* Your assignment
Repeat the entire listing exactly. Omit all pictures.

---- Supplied entries

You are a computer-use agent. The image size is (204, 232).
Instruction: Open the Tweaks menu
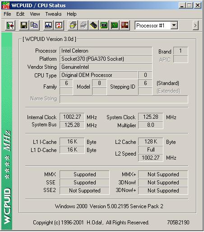[x=53, y=14]
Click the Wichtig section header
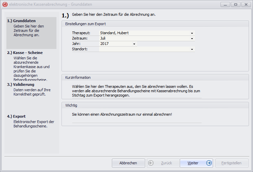The height and width of the screenshot is (172, 253). 71,105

--------

* Solution
You are a computer-use agent. The image size is (204, 232).
Instruction: Open the Tweaks menu
[x=53, y=14]
Click the Wichtig section header
The height and width of the screenshot is (172, 253). 71,105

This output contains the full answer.